Abstract

Why do rebels vary their tactics? Some insurgents employ terrorism and hit-and run attacks; others wage conventional wars against state rivals. Although recent scholarship studies how the technologies of rebellion differ across insurgencies, we have few explanations for why rebel tactics vary within conflicts. I argue rebels’ tactical choices reflect the incentives and imperatives of three constraints: economic opportunities of non-combatants, state strength, and rebel capacity. To test if these constraints shape the character of internal violence, I study microdata on rebel violence in Colombia and exploit plausibly random shocks to local income from coffee, oil and coca production. I find evidence that local economic shocks substantially affect rebel tactics.
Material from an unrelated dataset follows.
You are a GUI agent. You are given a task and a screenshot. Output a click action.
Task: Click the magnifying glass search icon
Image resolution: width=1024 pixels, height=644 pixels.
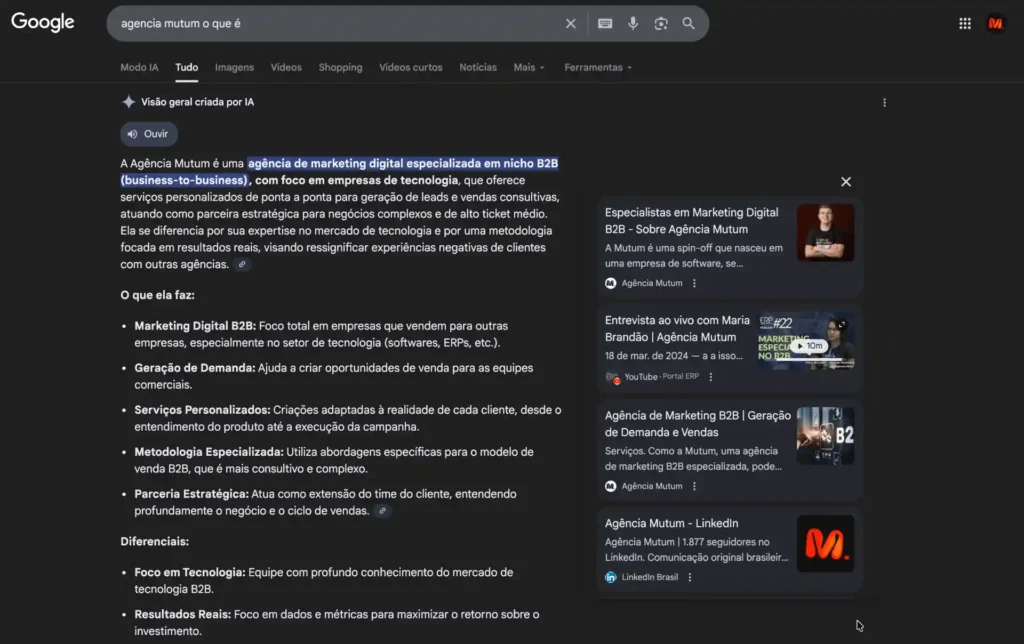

Specifically, when government forces benefit from local windfalls and economic opportunities for civilians improve, insurgents favor irregular tactics. On the other hand, when rebels are strengthened, they favor conventional tactics. These results are robust to accounting for numerous potential sources of bias, including atmospheric dispersion of illicit crop herbicides, violence spillovers from drug trafficking, and foreign military aid shocks. The main findings also support my claim that economic constraints bind rebel tactics, challenge prominent theories of insurgency, and are relevant to the comparative study of political violence, with important implications for scholars and policy makers.